* Brano originale:
==================================================
L’altro fratello entrerà nella vigna quando smetterà di ritenersi giusto, quando rinuncerà all’orgoglio di quelle che ritiene le sue opere buone, quando riconoscerà la propria ipocrisia e ne proverà disgusto, quando abbandonerà le sicurezze che gli derivano dal fatto di aver sempre detto di sì a parole e gioirà nel sentirsi salvato dall’amore gratuito del Padre.

Padre Fernando Armellini (biblista)

domenica 18 settembre 2011

IL REGNO DI DIO

Nutriamoci della Parola di Dio 18 settembre 2011

Vangelo (Mt 20,1-16a)


1 “Il regno dei cieli è simile a un padrone di casa che uscì all’alba per prendere a giornata lavoratori per la sua vigna. 2 Accordatosi con loro per un denaro al giorno, li mandò nella sua vigna. 3 Uscito poi verso le nove del mattino, ne vide altri che stavano sulla piazza disoccupati 4 e disse loro: Andate anche voi nella mia vigna; quello che è giusto ve lo darò. Ed essi andarono. 5 Uscì di nuovo verso mezzogiorno e verso le tre e fece altrettanto. 6 Uscito ancora verso le cinque, ne vide altri che se ne stavano là e disse loro: Perché ve ne state qui tutto il giorno oziosi? 7 Gli risposero: Perché nessuno ci ha presi a giornata. Ed egli disse loro: Andate anche voi nella mia vigna.
==================================================
* Dati di partenza:
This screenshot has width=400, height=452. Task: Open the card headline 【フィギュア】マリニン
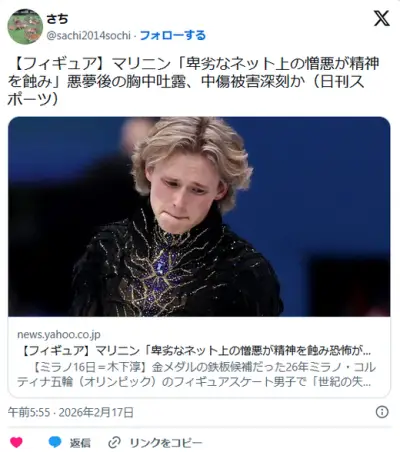[x=197, y=350]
==================================================
* Quesito 1:
Riproduca il brano cominciando da "Nutriamoci della Parola" e proseguendo fino a "nella mia vigna.".
* Quesito 2:
Elenchi tutti i momenti della giornata in cui, secondo il brano, il padrone di casa esce per prendere lavoratori.
Il materiale non ha alcun ruolo in questo compito.

* Risposta corretta 1:
Nutriamoci della Parola di Dio 18 settembre 2011

Vangelo (Mt 20,1-16a)


1 “Il regno dei cieli è simile a un padrone di casa che uscì all’alba per prendere a giornata lavoratori per la sua vigna. 2 Accordatosi con loro per un denaro al giorno, li mandò nella sua vigna. 3 Uscito poi verso le nove del mattino, ne vide altri che stavano sulla piazza disoccupati 4 e disse loro: Andate anche voi nella mia vigna; quello che è giusto ve lo darò. Ed essi andarono. 5 Uscì di nuovo verso mezzogiorno e verso le tre e fece altrettanto. 6 Uscito ancora verso le cinque, ne vide altri che se ne stavano là e disse loro: Perché ve ne state qui tutto il giorno oziosi? 7 Gli risposero: Perché nessuno ci ha presi a giornata. Ed egli disse loro: Andate anche voi nella mia vigna.

* Risposta corretta 2:
- All’alba
- Verso le nove del mattino
- Verso mezzogiorno
- Verso le tre
- Verso le cinque